Task brief:
Find the word "screenshot" in the listing below. Copy every line that has it.
Exercise materials Start Marker
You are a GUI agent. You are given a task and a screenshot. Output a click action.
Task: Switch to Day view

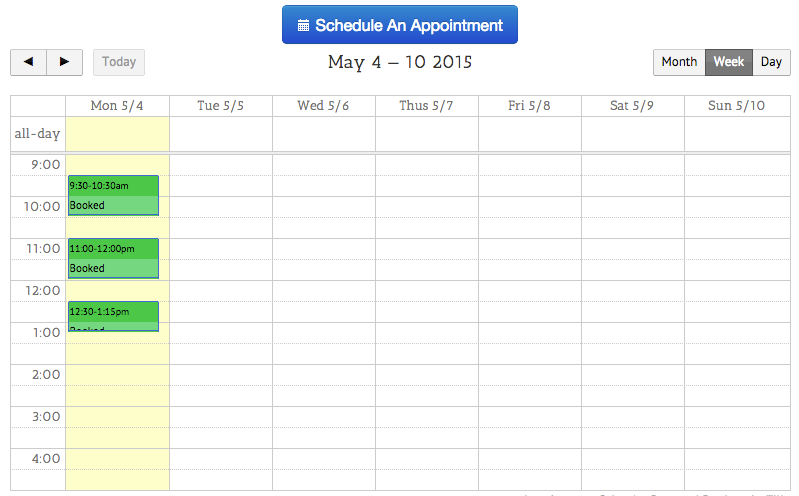point(771,62)
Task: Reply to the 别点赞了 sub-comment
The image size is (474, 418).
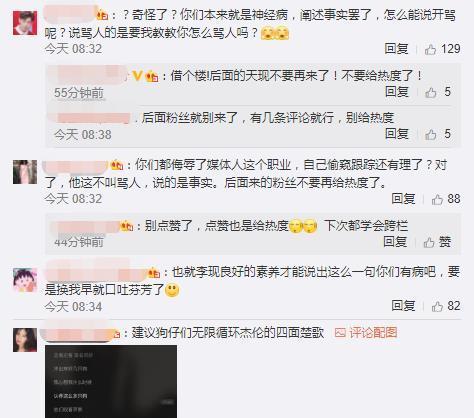Action: (x=395, y=242)
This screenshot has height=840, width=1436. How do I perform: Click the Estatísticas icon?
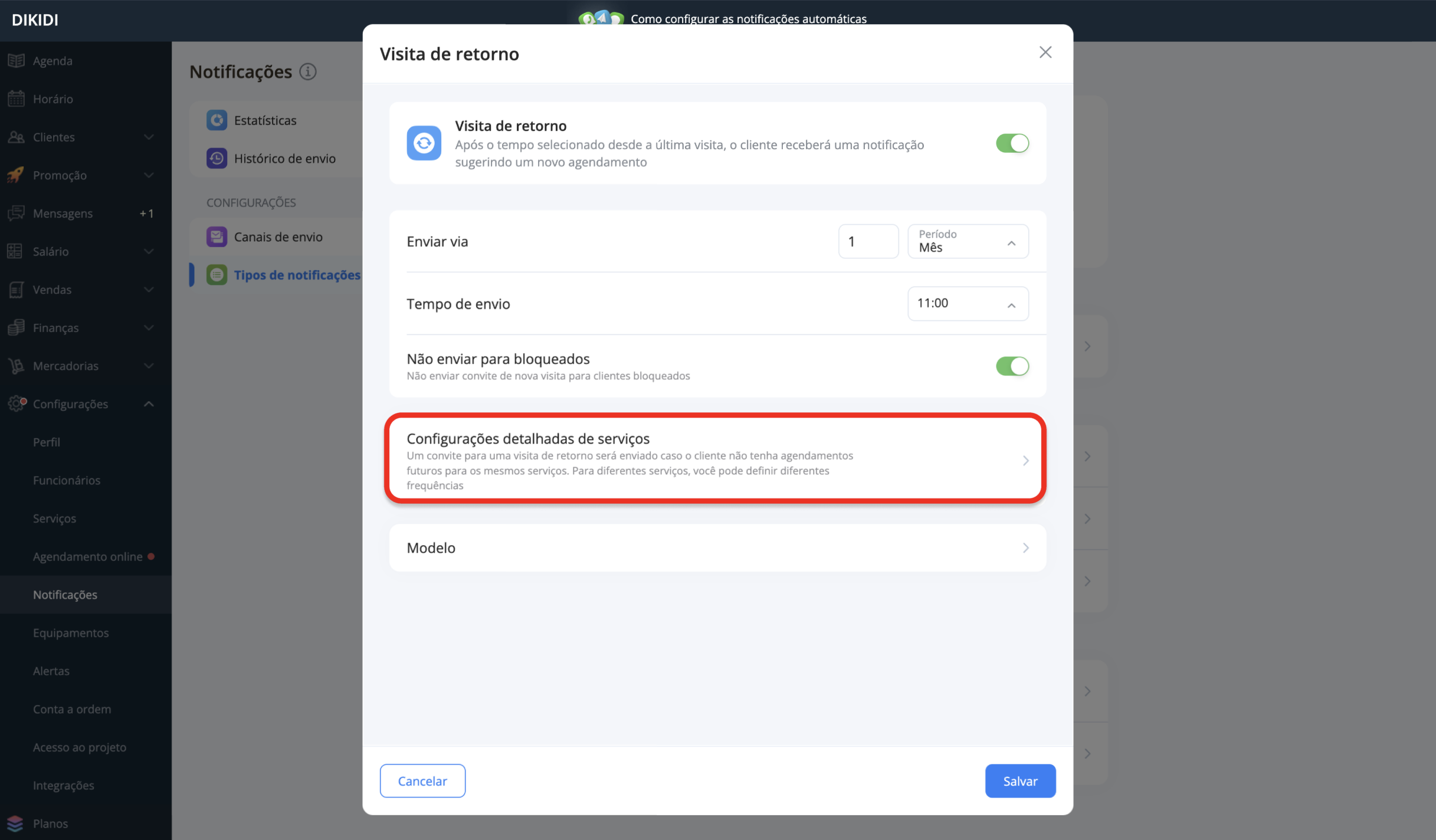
Exercise materials End Marker
Solution to this task:
You are a GUI agent. You are given a task and a screenshot. Output a click action.
This screenshot has height=840, width=1436. How do I perform: Click the Estatísticas icon?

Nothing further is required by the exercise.